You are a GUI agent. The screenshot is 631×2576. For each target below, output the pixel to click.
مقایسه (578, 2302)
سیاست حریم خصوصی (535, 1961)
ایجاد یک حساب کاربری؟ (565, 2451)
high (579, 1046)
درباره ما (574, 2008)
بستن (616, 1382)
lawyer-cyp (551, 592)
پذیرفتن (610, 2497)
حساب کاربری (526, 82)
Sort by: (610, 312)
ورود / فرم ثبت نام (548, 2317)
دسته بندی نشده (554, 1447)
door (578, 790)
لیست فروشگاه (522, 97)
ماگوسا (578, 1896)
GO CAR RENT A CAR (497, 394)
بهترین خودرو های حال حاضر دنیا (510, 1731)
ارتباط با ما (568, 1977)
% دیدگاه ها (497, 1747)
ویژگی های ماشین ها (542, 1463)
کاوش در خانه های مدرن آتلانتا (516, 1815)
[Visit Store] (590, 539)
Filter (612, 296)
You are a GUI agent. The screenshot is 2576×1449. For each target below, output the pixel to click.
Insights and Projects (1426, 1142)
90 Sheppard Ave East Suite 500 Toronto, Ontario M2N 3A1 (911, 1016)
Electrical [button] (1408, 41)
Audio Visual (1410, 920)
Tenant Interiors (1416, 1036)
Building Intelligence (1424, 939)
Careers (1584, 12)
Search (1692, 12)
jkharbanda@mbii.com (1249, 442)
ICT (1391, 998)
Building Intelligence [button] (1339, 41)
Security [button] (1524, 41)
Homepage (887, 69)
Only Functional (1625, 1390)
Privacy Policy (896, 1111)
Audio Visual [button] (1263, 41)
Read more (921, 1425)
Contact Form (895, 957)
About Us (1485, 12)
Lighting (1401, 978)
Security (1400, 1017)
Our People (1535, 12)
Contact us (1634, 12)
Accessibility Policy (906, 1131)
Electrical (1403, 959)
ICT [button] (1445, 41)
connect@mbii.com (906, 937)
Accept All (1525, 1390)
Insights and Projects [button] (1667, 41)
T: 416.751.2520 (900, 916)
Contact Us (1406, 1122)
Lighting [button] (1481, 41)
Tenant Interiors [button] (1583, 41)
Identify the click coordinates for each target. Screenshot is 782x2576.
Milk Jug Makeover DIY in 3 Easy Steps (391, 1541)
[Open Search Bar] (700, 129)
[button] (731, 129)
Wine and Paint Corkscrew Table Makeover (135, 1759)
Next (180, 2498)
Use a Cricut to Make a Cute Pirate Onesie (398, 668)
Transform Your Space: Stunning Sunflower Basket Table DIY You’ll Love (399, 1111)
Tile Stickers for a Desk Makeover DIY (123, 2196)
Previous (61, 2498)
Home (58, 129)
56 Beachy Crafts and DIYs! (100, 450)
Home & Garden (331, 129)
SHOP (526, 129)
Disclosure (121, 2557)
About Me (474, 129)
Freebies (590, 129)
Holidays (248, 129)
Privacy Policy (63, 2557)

| Directions for this task |
All of the material must appear again, exactly as given.

| Solution for this problem |
You are a GUI agent. The screenshot is 631×2576. For each target below, output the pixel to click.
مقایسه (578, 2302)
سیاست حریم خصوصی (535, 1961)
ایجاد یک حساب کاربری؟ (565, 2451)
high (579, 1046)
درباره ما (574, 2008)
بستن (616, 1382)
lawyer-cyp (551, 592)
پذیرفتن (610, 2497)
حساب کاربری (526, 82)
Sort by: (610, 312)
ورود / فرم ثبت نام (548, 2317)
دسته بندی نشده (554, 1447)
door (578, 790)
لیست فروشگاه (522, 97)
ماگوسا (578, 1896)
GO CAR RENT A CAR (497, 394)
بهترین خودرو های حال حاضر دنیا (510, 1731)
ارتباط با ما (568, 1977)
% دیدگاه ها (497, 1747)
ویژگی های ماشین ها (542, 1463)
کاوش در خانه های مدرن آتلانتا (516, 1815)
[Visit Store] (590, 539)
Filter (612, 296)
You are a GUI agent. The screenshot is 2576×1449. For each target below, output the pixel to click.
Insights and Projects (1426, 1142)
90 Sheppard Ave East Suite 500 Toronto, Ontario M2N 3A1 (911, 1016)
Electrical [button] (1408, 41)
Audio Visual (1410, 920)
Tenant Interiors (1416, 1036)
Building Intelligence (1424, 939)
Careers (1584, 12)
Search (1692, 12)
jkharbanda@mbii.com (1249, 442)
ICT (1391, 998)
Building Intelligence [button] (1339, 41)
Security [button] (1524, 41)
Homepage (887, 69)
Only Functional (1625, 1390)
Privacy Policy (896, 1111)
Audio Visual [button] (1263, 41)
Read more (921, 1425)
Contact Form (895, 957)
About Us (1485, 12)
Lighting (1401, 978)
Security (1400, 1017)
Our People (1535, 12)
Contact us (1634, 12)
Accessibility Policy (906, 1131)
Electrical (1403, 959)
ICT [button] (1445, 41)
connect@mbii.com (906, 937)
Accept All (1525, 1390)
Insights and Projects [button] (1667, 41)
T: 416.751.2520 (900, 916)
Contact Us (1406, 1122)
Lighting [button] (1481, 41)
Tenant Interiors [button] (1583, 41)
Identify the click coordinates for each target. Screenshot is 782x2576.
Milk Jug Makeover DIY in 3 Easy Steps (391, 1541)
[Open Search Bar] (700, 129)
[button] (731, 129)
Wine and Paint Corkscrew Table Makeover (135, 1759)
Next (180, 2498)
Use a Cricut to Make a Cute Pirate Onesie (398, 668)
Transform Your Space: Stunning Sunflower Basket Table DIY You’ll Love (399, 1111)
Tile Stickers for a Desk Makeover DIY (123, 2196)
Previous (61, 2498)
Home (58, 129)
56 Beachy Crafts and DIYs! (100, 450)
Home & Garden (331, 129)
SHOP (526, 129)
Disclosure (121, 2557)
About Me (474, 129)
Freebies (590, 129)
Holidays (248, 129)
Privacy Policy (63, 2557)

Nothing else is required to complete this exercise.